• Aim of the task:
Print the listing below only from the line that has "Give Today (184, 2151)" through the line that has "[Close dialog]", exactly, and drop any picture.

• The records:
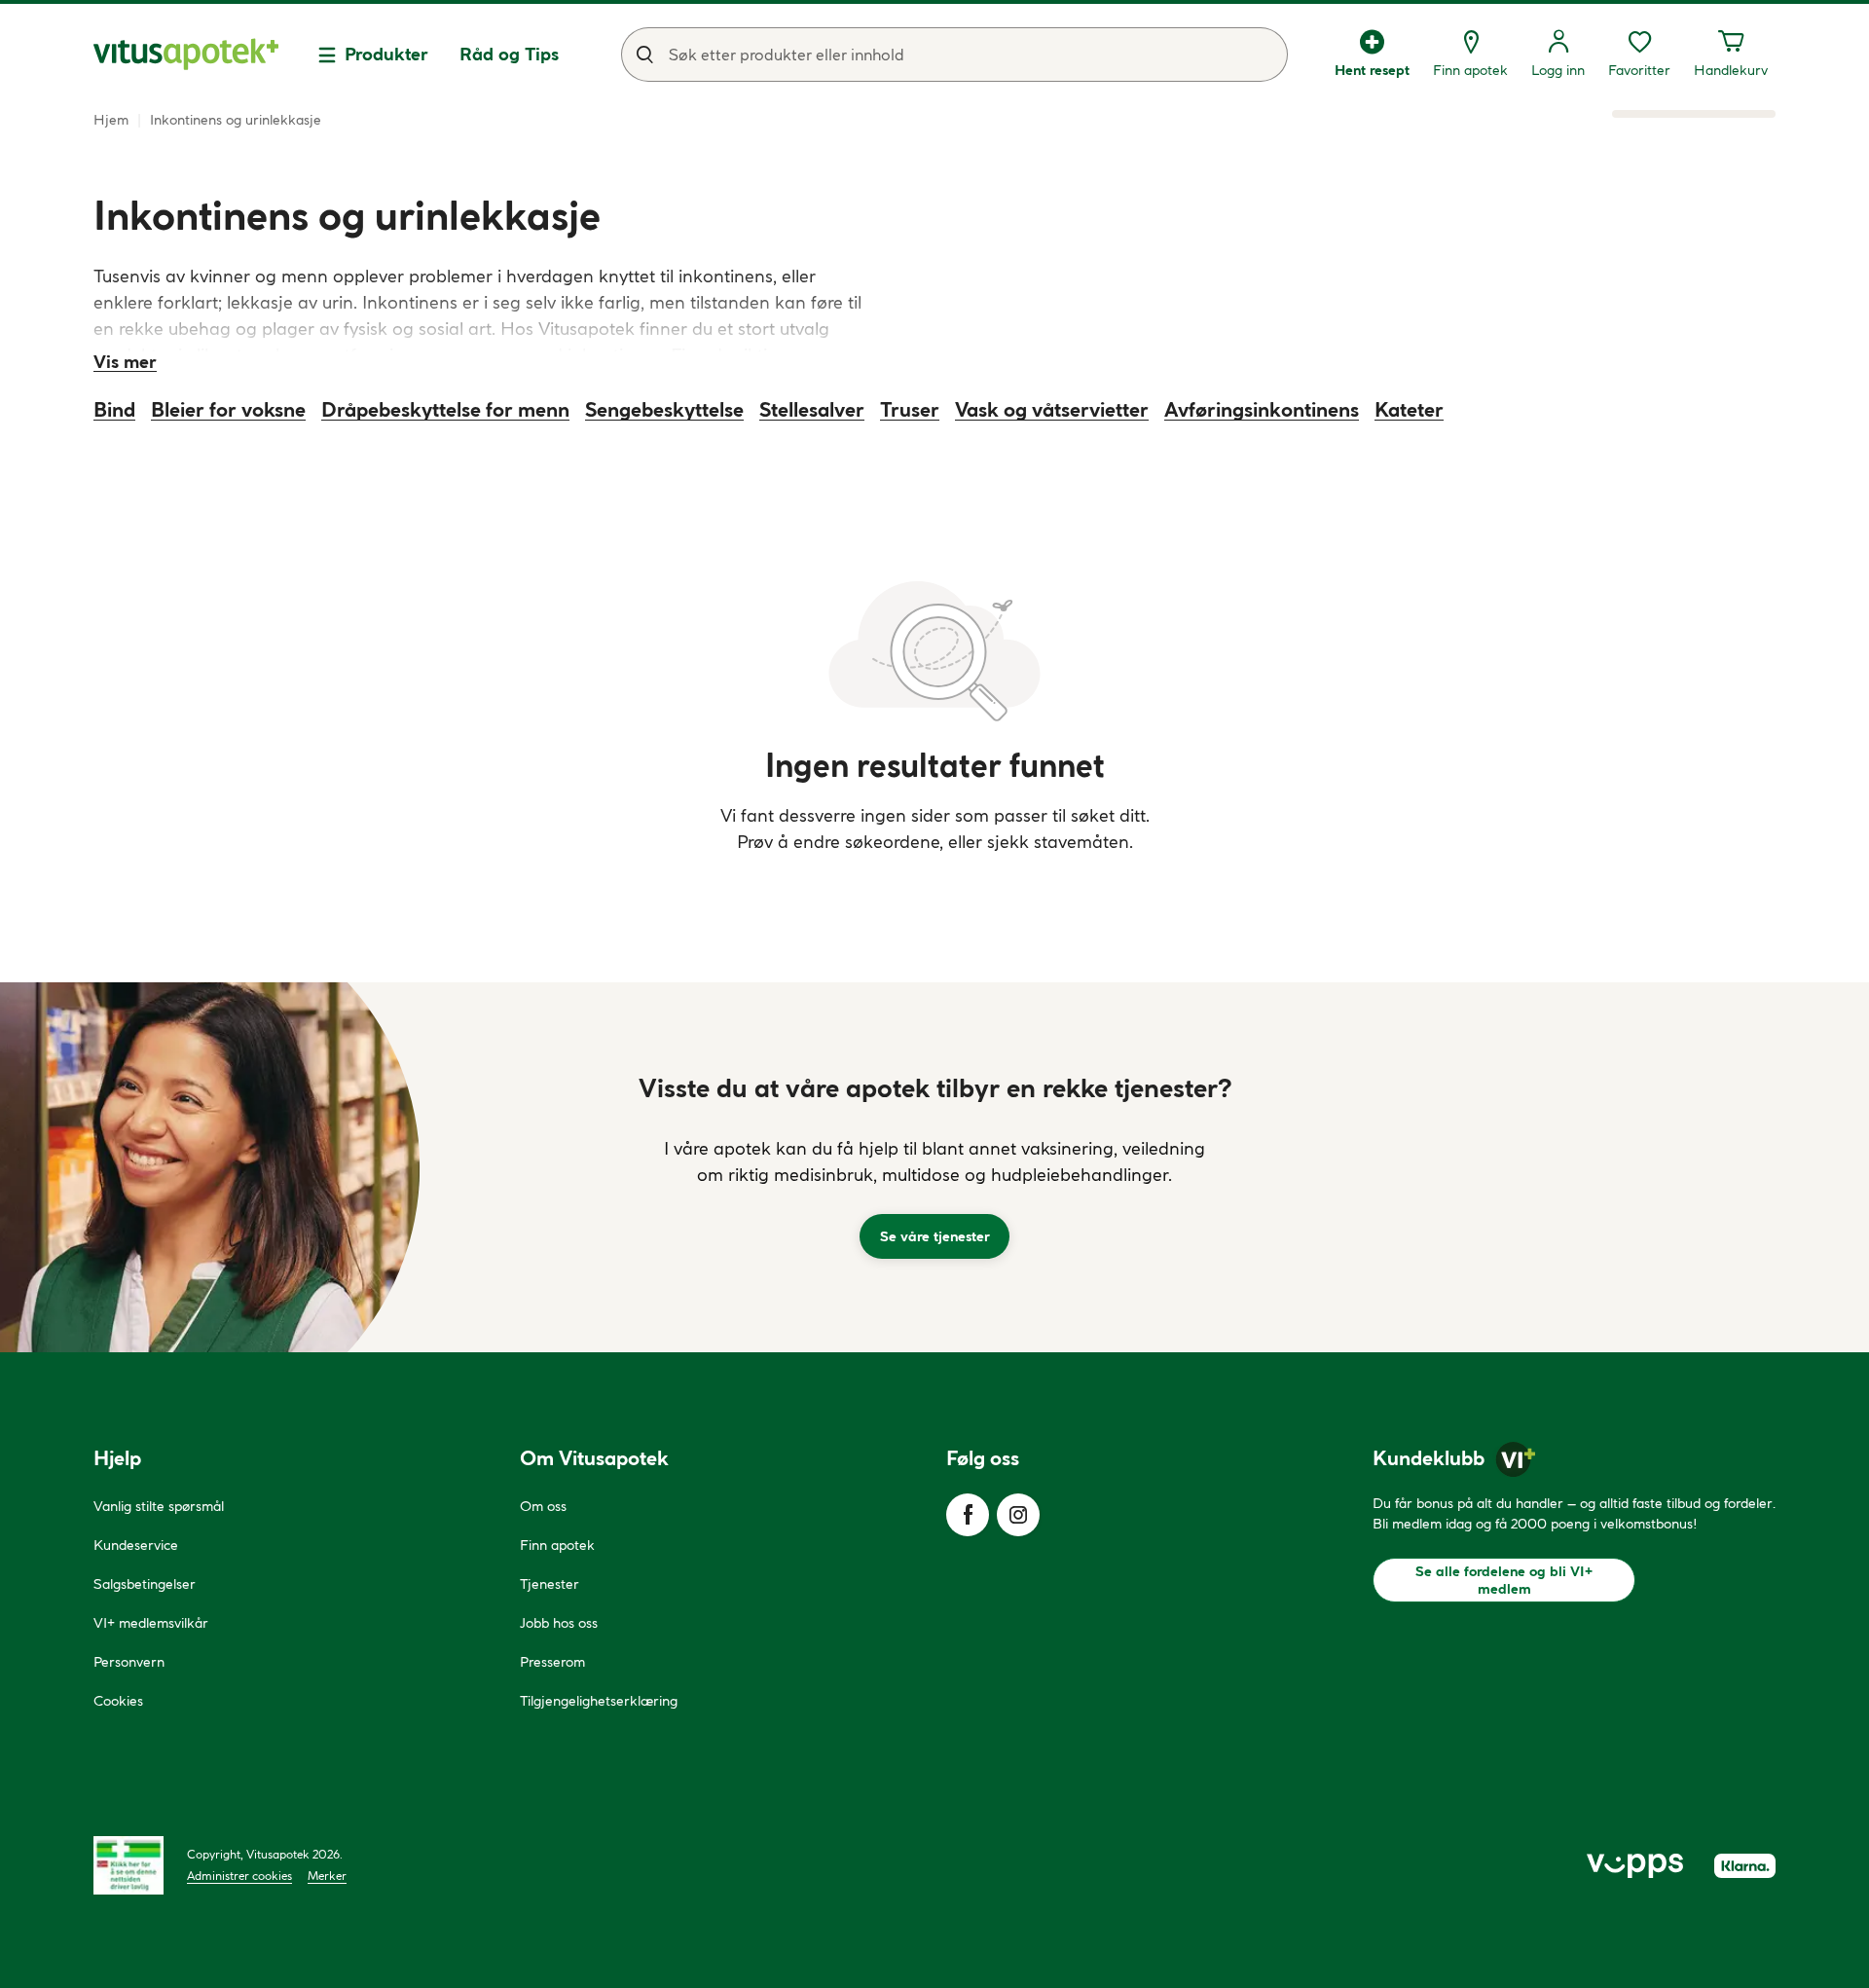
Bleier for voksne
...
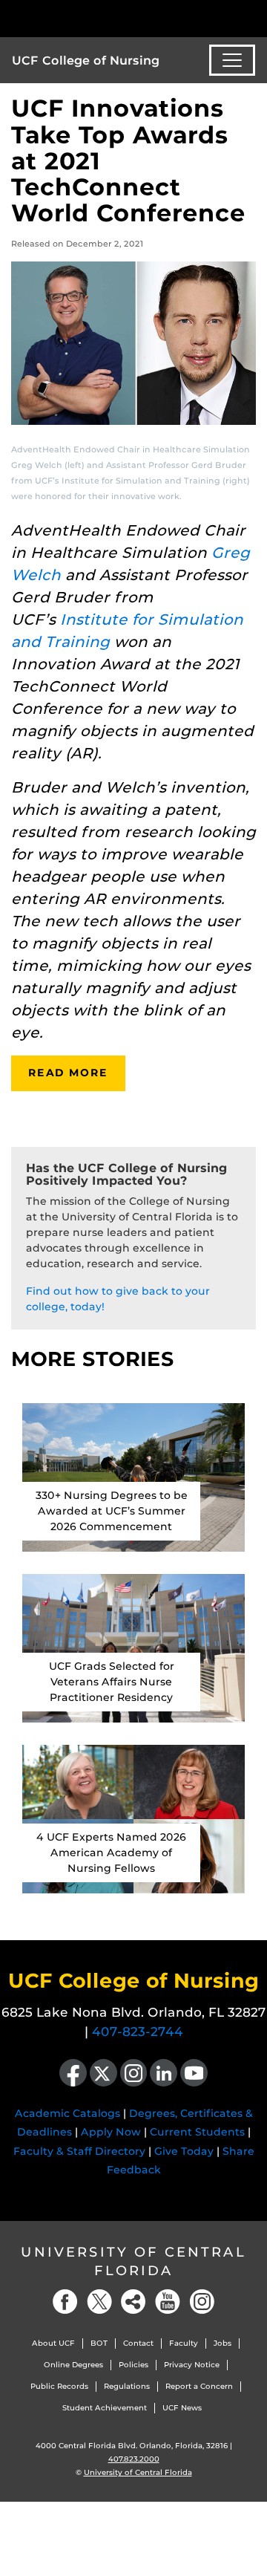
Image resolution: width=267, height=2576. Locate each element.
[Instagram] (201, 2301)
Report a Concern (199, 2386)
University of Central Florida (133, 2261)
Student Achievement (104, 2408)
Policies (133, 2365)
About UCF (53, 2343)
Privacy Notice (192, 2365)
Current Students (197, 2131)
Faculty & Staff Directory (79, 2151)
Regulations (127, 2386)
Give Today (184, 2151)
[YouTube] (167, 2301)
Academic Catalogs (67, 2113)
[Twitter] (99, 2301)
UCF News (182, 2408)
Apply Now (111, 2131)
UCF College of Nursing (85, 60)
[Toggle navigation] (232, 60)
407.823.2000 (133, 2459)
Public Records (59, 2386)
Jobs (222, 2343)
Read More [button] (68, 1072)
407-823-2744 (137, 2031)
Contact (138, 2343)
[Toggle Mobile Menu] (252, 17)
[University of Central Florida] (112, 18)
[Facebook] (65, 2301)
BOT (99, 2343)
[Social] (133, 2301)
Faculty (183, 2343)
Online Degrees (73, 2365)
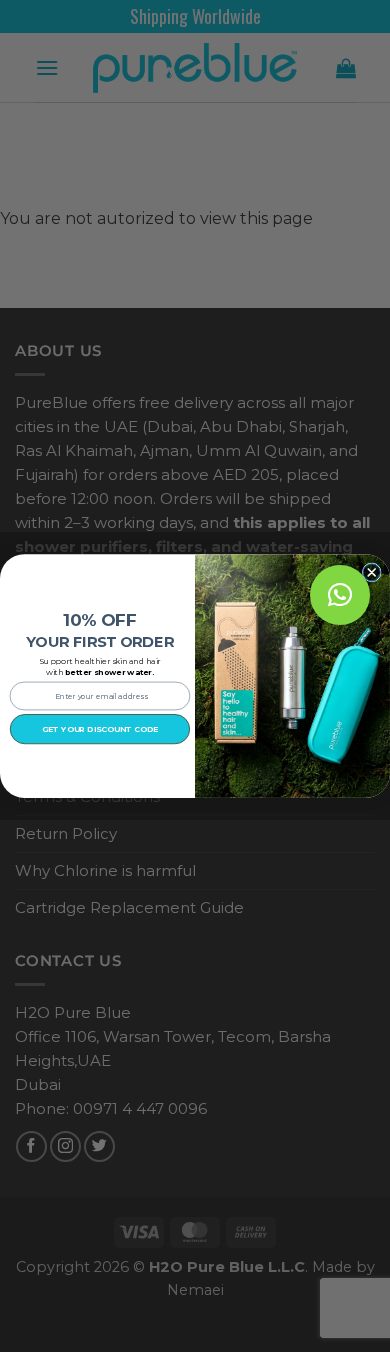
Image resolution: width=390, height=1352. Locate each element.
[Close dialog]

• Answer box:
Give Today (184, 2151)
[YouTube] (167, 2301)
Academic Catalogs (67, 2113)
[Twitter] (99, 2301)
UCF News (182, 2408)
Apply Now (111, 2131)
UCF College of Nursing (85, 60)
[Toggle navigation] (232, 60)
407.823.2000 (133, 2459)
Public Records (59, 2386)
Jobs (222, 2343)
Read More [button] (68, 1072)
407-823-2744 (137, 2031)
Contact (138, 2343)
[Toggle Mobile Menu] (252, 17)
[University of Central Florida] (112, 18)
[Facebook] (65, 2301)
BOT (99, 2343)
[Social] (133, 2301)
Faculty (183, 2343)
Online Degrees (73, 2365)
Image resolution: width=390, height=1352. Locate each element.
[Close dialog]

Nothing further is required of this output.